Posted on November 29, 2011.

A bursa is a thin sack positioned between two anatomic structures that rub together. Bursae are filled with a slippery fluid which facilitates motion by reducing friction. Typically, bursae are located between a prominent boney eminence (often with a tendon attached to it) and skin, bone or another tendon.

When bursae become inflamed or irritated, they swell and can become painful. This condition is called “bursitis”. Common sites for bursitis include the tip of the elbow (olecranon), the kneecap (pre-patella), the outside hip bone (trochanteric) and the shoulder (rotator cuff).

Treatment should be specifically tailored to discovering what is actually causing the bursa to be inflamed. It could be an infection, gout, rheumatoid arthritis, injury, or a bony prominence that`s rubbing excessively on the bursa. Sometimes the bursa can be an “innocent bystander” becoming inflamed only because of a problem in the underlying tendon it`s trying to protect. This problem is usually a chronic fraying or tearing of that tendon`s attachment to bone and, in the course of the body`s repeated attempts at repair, the overlying bursa becomes secondarily inflamed.

Occasionally, the body, perhaps frustrated in its repair attempts, deposits calcium into the area of tendon degeneration. If that calcium leaks into the overlying bursa, an intense inflammatory response is mounted against the “intruder”. Calcific bursitis results and it can be very painful.

Discovering the exact diagnosis comes from taking a good history and doing a thorough physical exam. X-ray, MRI, and bursal fluid examination are used, when indicated, to assist in making the diagnosis.

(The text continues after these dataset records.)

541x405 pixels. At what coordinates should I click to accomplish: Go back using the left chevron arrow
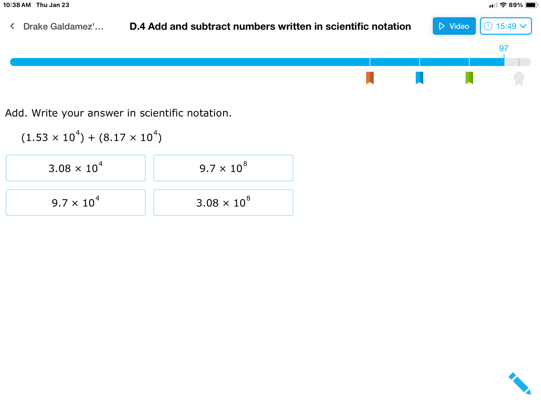click(12, 26)
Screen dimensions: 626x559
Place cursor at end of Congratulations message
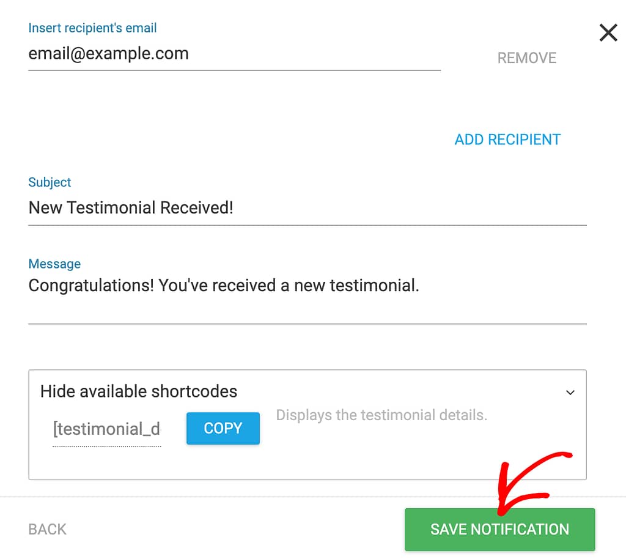pyautogui.click(x=421, y=286)

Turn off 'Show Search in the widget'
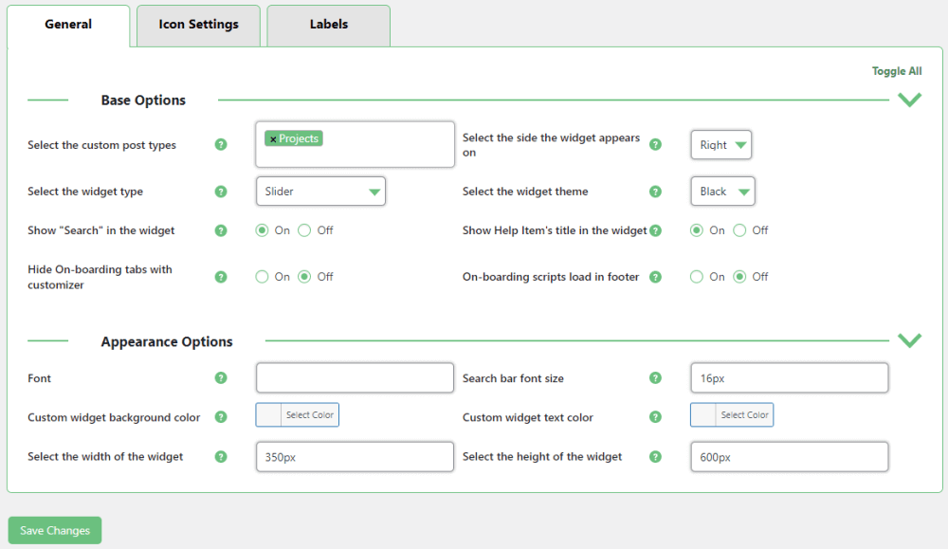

In most cases the treatment is conservative, employing rest, medication, physical therapy, and possibly a steroid injection. A small number of cases do come to surgery. This may involve removing the bursa, smoothing out a bone protuberance, or repairing a torn tendon.

In cases in which the problem is a frayed or torn tendon, poor fitness plays a large role in causation. Not only is a weak muscle unable to do its job fully in stabilizing a joint, but its tendon`s attachment to bone is less than perfect. Consequently, treatment is incomplete without a conditioning program. Strengthening the muscle increases its tendon`s grip on bone. With improved holding power, the tendon is less likely to fray under future stresses.

Bursitis is common and its effects range from annoying to downright disabling. As a diagnosis, however, the term bursitis is not complete, for it tells us little about the actual underlying problem. Discovering the underlying condition is critical, for it gives us our best chance at a lasting cure. This search can be a challenge, for, in many instances, bursitis is “more than meets the eye”.